> [HOW TO COMPLETE THIS TASK]
Type out all the records once more, exactly.

> [INPUT MATERIAL]
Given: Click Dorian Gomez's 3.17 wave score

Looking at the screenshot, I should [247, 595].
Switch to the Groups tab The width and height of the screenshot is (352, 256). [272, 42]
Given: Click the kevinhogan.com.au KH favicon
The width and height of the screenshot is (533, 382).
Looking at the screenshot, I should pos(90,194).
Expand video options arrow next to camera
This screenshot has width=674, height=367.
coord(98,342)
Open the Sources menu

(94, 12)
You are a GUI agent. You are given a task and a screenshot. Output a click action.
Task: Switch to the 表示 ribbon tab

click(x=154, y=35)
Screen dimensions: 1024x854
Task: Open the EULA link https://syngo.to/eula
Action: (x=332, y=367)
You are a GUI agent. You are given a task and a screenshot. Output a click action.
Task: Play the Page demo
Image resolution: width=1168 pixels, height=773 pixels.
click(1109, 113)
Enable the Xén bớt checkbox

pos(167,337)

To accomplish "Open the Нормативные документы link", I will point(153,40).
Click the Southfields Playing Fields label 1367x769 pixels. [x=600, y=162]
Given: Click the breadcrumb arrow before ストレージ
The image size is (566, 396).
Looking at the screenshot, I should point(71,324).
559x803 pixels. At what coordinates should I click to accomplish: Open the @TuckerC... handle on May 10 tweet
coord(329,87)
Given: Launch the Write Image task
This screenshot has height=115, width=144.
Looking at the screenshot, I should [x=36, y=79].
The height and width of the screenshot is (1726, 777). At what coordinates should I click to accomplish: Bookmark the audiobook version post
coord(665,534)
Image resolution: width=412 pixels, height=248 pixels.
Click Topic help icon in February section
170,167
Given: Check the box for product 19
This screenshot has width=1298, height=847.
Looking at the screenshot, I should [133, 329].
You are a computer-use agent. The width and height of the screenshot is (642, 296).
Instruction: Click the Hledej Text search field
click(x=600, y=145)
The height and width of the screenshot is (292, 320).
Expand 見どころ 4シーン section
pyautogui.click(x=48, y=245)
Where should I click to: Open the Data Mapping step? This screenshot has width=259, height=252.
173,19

> [ANSWER TO THIS EXERCISE]
Given: Click Dorian Gomez's 3.17 wave score

Looking at the screenshot, I should [247, 595].
Switch to the Groups tab The width and height of the screenshot is (352, 256). [272, 42]
Given: Click the kevinhogan.com.au KH favicon
The width and height of the screenshot is (533, 382).
Looking at the screenshot, I should pos(90,194).
Expand video options arrow next to camera
This screenshot has width=674, height=367.
coord(98,342)
Open the Sources menu

(94, 12)
You are a GUI agent. You are given a task and a screenshot. Output a click action.
Task: Switch to the 表示 ribbon tab

click(x=154, y=35)
Screen dimensions: 1024x854
Task: Open the EULA link https://syngo.to/eula
Action: (x=332, y=367)
You are a GUI agent. You are given a task and a screenshot. Output a click action.
Task: Play the Page demo
Image resolution: width=1168 pixels, height=773 pixels.
click(1109, 113)
Enable the Xén bớt checkbox

pos(167,337)

To accomplish "Open the Нормативные документы link", I will point(153,40).
Click the Southfields Playing Fields label 1367x769 pixels. [x=600, y=162]
Given: Click the breadcrumb arrow before ストレージ
The image size is (566, 396).
Looking at the screenshot, I should point(71,324).
559x803 pixels. At what coordinates should I click to accomplish: Open the @TuckerC... handle on May 10 tweet
coord(329,87)
Given: Launch the Write Image task
This screenshot has height=115, width=144.
Looking at the screenshot, I should [x=36, y=79].
The height and width of the screenshot is (1726, 777). At what coordinates should I click to accomplish: Bookmark the audiobook version post
coord(665,534)
Image resolution: width=412 pixels, height=248 pixels.
Click Topic help icon in February section
170,167
Given: Check the box for product 19
This screenshot has width=1298, height=847.
Looking at the screenshot, I should [133, 329].
You are a computer-use agent. The width and height of the screenshot is (642, 296).
Instruction: Click the Hledej Text search field
click(x=600, y=145)
The height and width of the screenshot is (292, 320).
Expand 見どころ 4シーン section
pyautogui.click(x=48, y=245)
Where should I click to: Open the Data Mapping step? This screenshot has width=259, height=252.
173,19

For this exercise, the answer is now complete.